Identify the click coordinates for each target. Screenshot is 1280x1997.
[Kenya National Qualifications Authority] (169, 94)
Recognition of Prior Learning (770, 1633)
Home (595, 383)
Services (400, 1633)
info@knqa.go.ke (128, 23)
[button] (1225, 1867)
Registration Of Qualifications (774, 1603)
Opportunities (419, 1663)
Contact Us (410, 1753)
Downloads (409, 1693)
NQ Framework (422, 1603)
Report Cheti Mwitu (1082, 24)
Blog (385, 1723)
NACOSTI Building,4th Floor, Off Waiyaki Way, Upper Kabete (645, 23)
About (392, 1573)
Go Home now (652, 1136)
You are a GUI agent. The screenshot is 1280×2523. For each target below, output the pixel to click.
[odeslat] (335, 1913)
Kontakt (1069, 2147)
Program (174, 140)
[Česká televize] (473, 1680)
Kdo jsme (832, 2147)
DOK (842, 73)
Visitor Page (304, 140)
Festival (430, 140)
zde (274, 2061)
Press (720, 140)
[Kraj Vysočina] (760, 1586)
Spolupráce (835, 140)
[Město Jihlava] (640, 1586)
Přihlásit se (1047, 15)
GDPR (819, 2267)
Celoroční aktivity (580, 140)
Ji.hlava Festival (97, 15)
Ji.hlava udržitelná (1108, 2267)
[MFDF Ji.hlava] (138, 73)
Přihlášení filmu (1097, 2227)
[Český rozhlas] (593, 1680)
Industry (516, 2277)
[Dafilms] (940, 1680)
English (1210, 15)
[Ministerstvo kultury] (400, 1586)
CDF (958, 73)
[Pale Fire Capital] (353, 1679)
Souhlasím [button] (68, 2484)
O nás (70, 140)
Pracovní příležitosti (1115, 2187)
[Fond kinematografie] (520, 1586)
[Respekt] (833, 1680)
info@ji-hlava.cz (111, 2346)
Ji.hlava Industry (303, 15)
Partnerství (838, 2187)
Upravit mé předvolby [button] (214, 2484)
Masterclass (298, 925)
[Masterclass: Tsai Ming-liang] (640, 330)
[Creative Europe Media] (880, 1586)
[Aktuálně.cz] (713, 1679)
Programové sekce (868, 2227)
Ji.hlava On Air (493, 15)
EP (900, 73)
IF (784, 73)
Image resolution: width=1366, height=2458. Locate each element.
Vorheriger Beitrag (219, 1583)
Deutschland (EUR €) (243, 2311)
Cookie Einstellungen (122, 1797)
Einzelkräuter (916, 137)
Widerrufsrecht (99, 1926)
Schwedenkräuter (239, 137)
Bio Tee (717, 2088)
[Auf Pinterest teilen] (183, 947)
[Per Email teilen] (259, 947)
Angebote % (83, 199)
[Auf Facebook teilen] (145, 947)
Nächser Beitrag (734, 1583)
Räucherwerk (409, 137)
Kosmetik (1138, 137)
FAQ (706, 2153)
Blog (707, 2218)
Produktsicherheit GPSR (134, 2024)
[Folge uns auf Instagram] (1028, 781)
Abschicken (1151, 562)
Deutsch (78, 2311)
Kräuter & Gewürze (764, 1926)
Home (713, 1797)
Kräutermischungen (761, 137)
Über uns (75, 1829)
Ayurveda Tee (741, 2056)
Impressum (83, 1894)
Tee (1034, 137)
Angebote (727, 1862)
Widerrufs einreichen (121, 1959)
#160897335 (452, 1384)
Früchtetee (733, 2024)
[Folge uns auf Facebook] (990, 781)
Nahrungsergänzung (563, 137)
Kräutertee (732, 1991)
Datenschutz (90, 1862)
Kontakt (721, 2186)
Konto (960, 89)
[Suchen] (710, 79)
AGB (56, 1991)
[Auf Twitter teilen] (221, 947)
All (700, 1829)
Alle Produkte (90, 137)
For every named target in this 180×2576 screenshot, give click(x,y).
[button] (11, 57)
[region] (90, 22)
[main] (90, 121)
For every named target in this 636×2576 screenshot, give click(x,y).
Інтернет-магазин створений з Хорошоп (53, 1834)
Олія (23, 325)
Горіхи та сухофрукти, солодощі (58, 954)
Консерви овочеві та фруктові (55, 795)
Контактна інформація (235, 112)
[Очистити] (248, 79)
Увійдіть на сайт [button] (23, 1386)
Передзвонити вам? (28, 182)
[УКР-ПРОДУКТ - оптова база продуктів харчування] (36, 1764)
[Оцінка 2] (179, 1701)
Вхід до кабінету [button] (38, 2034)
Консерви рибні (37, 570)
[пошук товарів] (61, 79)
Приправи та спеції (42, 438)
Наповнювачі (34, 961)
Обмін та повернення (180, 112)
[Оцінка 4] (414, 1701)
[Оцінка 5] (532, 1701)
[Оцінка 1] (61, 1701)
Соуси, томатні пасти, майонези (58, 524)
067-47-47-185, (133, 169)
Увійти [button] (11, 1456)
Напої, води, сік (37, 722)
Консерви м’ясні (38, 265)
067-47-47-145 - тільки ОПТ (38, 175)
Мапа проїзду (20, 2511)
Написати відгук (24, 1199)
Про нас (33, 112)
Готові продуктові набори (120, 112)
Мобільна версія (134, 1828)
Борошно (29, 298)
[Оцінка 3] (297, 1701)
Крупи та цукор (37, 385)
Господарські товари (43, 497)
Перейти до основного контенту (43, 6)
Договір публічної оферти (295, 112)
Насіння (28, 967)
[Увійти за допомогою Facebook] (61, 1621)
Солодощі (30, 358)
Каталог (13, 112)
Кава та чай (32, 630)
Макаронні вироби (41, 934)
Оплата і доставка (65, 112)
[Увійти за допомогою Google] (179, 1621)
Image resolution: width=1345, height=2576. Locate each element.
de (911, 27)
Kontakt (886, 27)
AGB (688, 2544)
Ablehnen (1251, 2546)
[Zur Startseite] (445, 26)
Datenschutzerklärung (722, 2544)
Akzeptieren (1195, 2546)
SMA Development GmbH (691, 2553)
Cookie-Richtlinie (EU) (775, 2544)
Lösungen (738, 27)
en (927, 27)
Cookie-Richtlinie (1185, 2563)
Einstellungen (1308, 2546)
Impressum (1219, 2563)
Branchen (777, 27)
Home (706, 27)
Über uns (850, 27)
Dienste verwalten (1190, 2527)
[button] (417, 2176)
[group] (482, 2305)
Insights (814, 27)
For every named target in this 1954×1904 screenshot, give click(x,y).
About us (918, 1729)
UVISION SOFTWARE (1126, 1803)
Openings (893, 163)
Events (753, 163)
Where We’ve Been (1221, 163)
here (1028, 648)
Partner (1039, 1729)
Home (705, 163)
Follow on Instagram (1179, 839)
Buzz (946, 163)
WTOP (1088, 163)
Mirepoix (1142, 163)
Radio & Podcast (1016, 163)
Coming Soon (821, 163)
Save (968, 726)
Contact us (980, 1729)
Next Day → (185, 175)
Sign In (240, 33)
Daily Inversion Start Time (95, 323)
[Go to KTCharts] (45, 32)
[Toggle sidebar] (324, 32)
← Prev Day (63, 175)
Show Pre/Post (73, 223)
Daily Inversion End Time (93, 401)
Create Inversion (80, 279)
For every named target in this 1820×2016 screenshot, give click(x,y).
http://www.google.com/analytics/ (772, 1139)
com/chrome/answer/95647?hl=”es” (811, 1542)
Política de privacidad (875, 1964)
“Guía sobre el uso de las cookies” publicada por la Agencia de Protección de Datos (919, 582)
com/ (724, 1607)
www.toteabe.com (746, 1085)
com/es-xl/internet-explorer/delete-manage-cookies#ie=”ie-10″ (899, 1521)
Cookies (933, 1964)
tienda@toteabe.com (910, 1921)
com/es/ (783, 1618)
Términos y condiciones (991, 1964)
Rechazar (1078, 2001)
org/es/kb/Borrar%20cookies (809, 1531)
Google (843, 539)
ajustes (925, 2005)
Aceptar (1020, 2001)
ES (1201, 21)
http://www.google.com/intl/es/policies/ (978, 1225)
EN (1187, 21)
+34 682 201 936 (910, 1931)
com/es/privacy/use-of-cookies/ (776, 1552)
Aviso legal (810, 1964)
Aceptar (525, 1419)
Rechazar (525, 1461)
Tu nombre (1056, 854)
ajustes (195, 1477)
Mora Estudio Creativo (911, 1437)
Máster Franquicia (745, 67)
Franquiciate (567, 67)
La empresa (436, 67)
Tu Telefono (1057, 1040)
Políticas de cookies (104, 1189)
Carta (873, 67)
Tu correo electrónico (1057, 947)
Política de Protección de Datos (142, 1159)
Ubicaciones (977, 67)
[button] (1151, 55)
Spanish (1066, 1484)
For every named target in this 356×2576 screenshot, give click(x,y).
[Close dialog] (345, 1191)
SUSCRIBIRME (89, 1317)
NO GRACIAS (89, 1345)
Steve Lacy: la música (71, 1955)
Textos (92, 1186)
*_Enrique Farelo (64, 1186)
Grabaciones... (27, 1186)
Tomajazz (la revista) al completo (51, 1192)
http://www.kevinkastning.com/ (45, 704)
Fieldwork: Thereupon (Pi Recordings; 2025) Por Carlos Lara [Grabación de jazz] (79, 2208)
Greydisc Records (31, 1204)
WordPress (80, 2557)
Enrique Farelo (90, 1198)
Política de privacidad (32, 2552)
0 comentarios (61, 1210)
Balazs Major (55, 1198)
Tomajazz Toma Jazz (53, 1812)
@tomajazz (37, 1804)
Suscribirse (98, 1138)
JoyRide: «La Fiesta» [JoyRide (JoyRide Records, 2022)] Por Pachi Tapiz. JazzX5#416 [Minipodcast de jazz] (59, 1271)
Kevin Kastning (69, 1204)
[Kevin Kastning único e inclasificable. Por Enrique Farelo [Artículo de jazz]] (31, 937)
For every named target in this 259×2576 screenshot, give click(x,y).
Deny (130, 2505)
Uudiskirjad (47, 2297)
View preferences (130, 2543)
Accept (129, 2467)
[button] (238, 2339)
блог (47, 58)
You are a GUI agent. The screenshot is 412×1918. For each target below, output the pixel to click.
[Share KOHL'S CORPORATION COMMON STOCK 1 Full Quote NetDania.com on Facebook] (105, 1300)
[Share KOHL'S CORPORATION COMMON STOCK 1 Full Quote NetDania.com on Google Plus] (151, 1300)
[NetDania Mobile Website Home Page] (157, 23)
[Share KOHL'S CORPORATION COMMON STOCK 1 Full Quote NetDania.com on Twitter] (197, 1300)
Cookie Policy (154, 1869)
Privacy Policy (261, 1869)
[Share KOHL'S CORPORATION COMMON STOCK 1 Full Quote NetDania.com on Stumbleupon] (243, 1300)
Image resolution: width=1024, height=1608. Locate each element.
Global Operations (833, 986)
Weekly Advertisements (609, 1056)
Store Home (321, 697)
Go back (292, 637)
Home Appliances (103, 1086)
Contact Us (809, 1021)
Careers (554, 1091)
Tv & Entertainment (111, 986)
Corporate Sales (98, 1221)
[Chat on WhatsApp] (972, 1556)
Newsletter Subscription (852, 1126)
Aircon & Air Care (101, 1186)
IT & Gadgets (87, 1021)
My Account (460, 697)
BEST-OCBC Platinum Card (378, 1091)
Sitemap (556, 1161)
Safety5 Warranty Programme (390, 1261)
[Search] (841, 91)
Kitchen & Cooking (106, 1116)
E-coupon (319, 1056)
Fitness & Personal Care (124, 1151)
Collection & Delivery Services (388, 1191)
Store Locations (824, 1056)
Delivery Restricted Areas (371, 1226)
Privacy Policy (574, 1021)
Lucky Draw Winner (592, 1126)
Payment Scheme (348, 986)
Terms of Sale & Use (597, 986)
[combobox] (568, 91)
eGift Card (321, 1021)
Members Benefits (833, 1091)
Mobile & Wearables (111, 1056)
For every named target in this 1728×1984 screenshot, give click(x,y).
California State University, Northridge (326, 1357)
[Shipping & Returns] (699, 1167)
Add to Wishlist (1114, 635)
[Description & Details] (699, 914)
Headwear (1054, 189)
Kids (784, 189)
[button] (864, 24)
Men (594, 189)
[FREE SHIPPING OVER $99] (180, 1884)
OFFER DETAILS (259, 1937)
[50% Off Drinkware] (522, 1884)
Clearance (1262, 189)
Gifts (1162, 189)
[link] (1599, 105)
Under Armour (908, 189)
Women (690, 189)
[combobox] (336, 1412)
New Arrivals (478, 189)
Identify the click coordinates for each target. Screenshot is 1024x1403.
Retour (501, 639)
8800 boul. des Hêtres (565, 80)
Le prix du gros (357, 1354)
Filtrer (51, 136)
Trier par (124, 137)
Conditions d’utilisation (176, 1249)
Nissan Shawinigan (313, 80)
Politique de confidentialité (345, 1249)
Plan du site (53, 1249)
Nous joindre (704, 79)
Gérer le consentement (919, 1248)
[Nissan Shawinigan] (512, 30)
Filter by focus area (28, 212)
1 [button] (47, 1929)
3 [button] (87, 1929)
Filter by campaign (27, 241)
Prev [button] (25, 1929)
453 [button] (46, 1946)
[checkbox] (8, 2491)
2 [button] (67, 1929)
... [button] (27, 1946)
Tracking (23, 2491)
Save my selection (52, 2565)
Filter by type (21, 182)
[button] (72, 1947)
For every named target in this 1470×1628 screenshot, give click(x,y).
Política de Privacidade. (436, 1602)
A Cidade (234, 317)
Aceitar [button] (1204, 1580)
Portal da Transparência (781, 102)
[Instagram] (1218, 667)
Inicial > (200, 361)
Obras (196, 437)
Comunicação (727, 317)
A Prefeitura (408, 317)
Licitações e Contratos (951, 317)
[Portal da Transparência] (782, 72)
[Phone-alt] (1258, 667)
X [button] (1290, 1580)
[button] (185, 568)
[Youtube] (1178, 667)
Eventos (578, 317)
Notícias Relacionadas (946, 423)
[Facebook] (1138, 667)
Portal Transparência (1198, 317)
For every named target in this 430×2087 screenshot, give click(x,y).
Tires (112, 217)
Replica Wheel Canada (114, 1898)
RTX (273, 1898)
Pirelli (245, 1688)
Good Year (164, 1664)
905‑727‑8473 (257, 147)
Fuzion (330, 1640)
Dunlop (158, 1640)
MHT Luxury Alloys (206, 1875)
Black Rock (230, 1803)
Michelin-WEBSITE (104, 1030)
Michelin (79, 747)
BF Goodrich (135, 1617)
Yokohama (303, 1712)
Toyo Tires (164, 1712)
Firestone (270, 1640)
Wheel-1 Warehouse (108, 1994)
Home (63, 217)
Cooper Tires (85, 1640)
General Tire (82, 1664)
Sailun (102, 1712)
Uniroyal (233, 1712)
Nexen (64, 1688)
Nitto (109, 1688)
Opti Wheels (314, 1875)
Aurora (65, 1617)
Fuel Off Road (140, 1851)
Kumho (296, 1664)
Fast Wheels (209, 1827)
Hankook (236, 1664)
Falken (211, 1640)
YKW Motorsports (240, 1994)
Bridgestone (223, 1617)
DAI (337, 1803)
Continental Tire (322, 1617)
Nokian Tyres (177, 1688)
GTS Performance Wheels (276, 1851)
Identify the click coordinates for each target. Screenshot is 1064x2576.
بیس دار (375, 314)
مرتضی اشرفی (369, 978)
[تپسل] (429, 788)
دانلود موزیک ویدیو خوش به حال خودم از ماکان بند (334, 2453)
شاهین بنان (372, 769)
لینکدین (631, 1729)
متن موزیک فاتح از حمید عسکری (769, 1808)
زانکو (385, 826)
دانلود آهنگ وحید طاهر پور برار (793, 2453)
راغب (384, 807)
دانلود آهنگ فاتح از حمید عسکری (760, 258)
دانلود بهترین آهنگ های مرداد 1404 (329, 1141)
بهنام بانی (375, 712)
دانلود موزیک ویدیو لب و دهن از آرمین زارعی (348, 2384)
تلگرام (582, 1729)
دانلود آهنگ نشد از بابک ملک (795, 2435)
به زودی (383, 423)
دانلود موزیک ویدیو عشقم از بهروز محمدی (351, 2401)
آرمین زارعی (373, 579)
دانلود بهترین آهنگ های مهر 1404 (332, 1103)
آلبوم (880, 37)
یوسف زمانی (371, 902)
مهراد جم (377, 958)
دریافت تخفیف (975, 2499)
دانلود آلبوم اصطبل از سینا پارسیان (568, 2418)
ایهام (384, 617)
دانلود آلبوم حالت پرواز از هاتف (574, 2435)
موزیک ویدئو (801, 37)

──────

# [What is needed]
In the entries above, the lines between the one holding "Ji.hlava Festival (97, 15)" and the one holding "Masterclass (298, 925)", inclusive, are to be printed exactly as written, and those alone.

# [Your response]
Ji.hlava Festival (97, 15)
Ji.hlava udržitelná (1108, 2267)
[MFDF Ji.hlava] (138, 73)
Přihlášení filmu (1097, 2227)
[Český rozhlas] (593, 1680)
Industry (516, 2277)
[Dafilms] (940, 1680)
English (1210, 15)
[Ministerstvo kultury] (400, 1586)
CDF (958, 73)
[Pale Fire Capital] (353, 1679)
Souhlasím [button] (68, 2484)
O nás (70, 140)
Pracovní příležitosti (1115, 2187)
[Fond kinematografie] (520, 1586)
[Respekt] (833, 1680)
info@ji-hlava.cz (111, 2346)
Ji.hlava Industry (303, 15)
Partnerství (838, 2187)
Upravit mé předvolby [button] (214, 2484)
Masterclass (298, 925)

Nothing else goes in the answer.